--- START ---
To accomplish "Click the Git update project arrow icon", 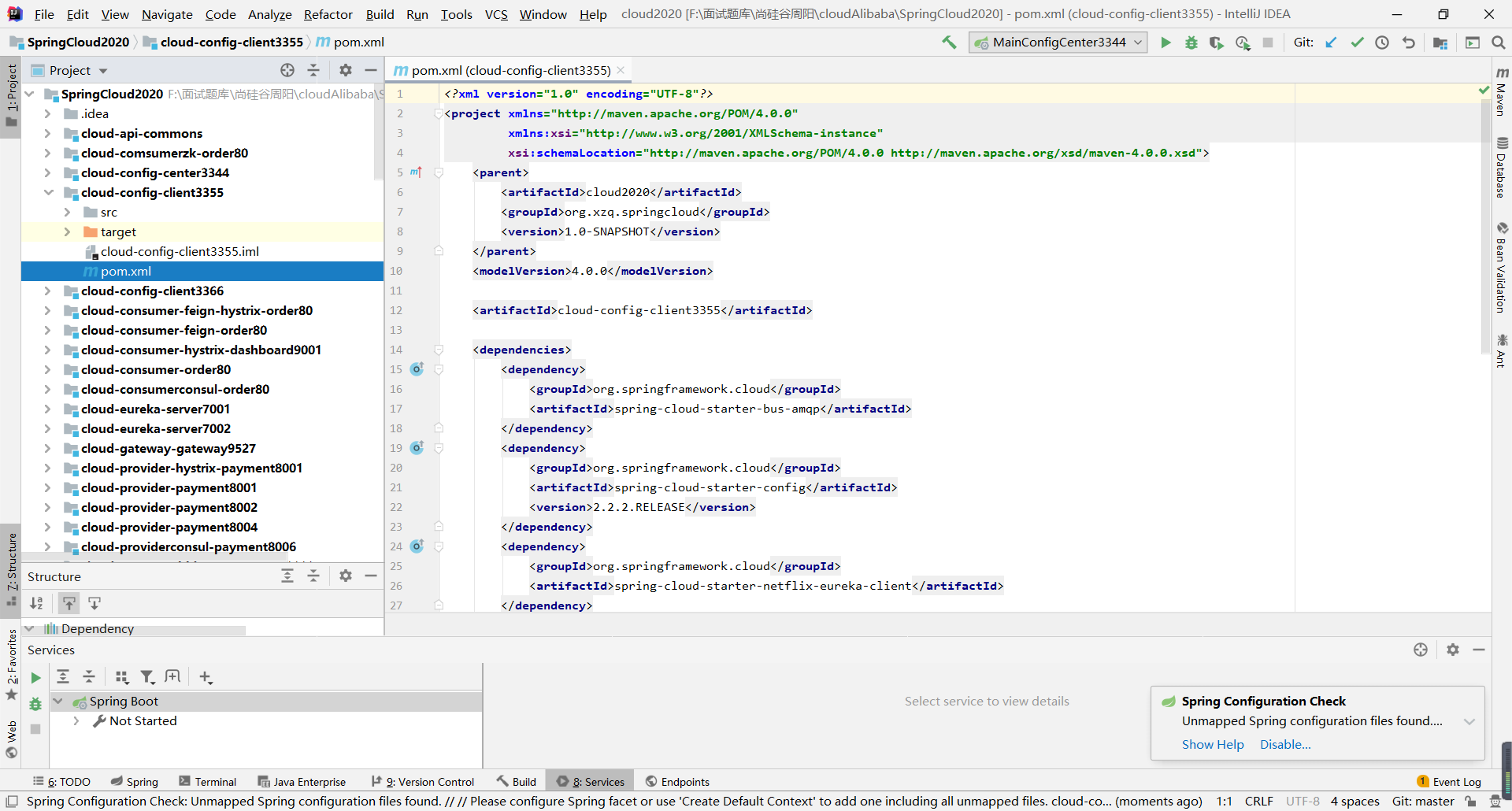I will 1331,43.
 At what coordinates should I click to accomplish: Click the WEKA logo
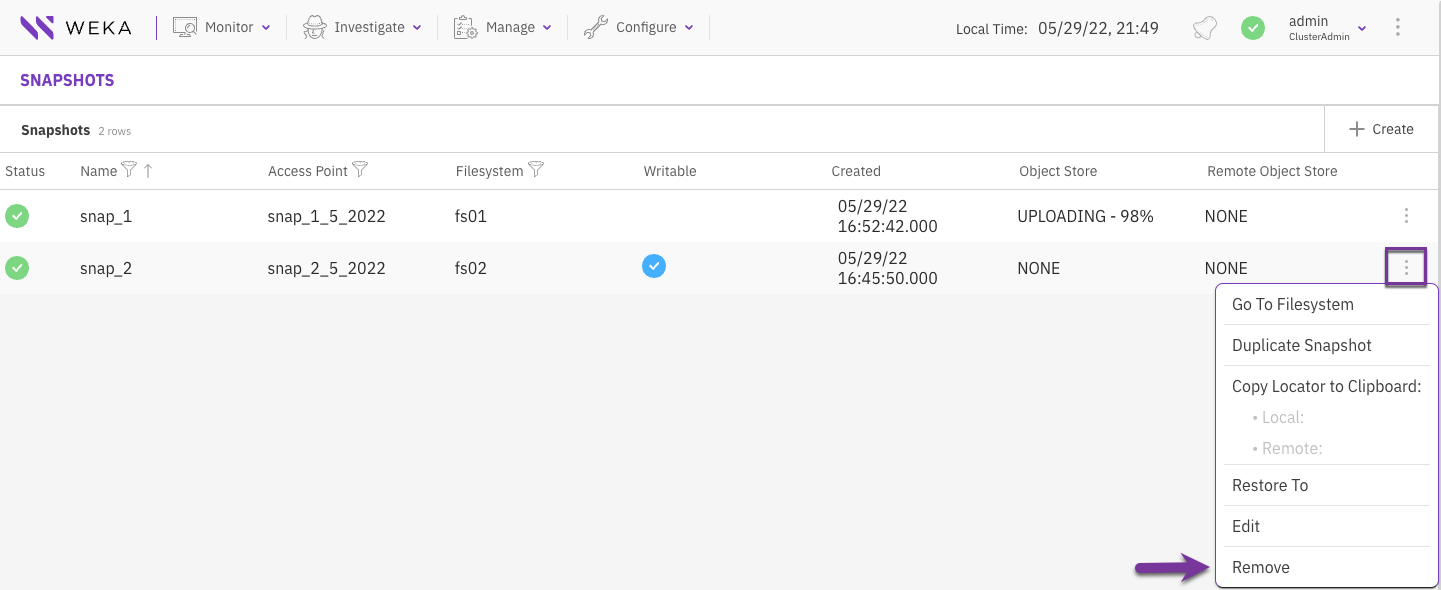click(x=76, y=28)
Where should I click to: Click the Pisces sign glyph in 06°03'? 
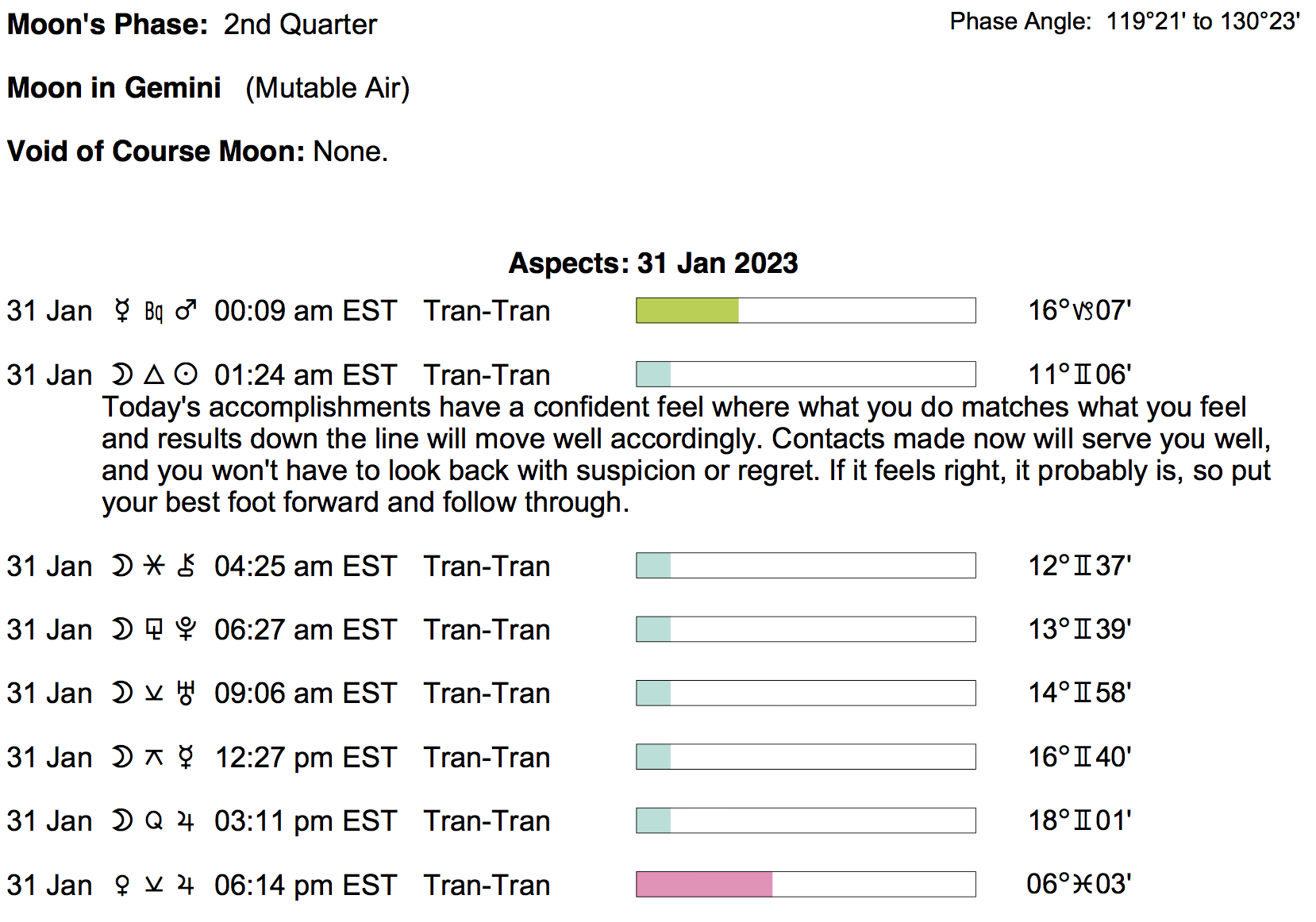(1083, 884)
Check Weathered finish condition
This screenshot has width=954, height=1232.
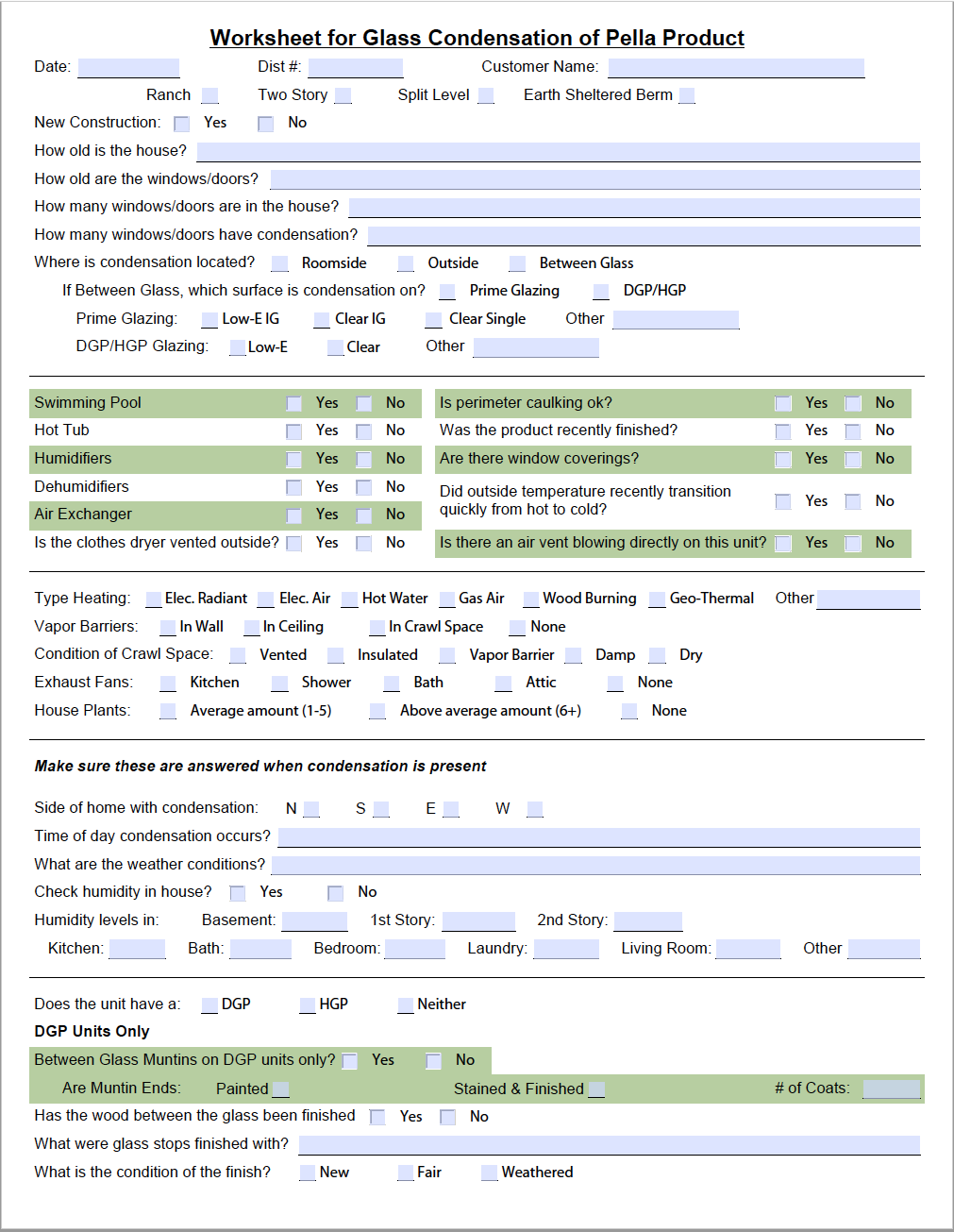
--- END ---
An exact copy of the lines from the line containing "At what coordinates" through the final line of the listing, without pictures, is the expected result.

• Response area:
 At what coordinates should I click to accomplish: Click the WEKA logo
click(x=76, y=28)
Where should I click to: Click the Pisces sign glyph in 06°03'? 
(1083, 884)
Check Weathered finish condition
This screenshot has width=954, height=1232.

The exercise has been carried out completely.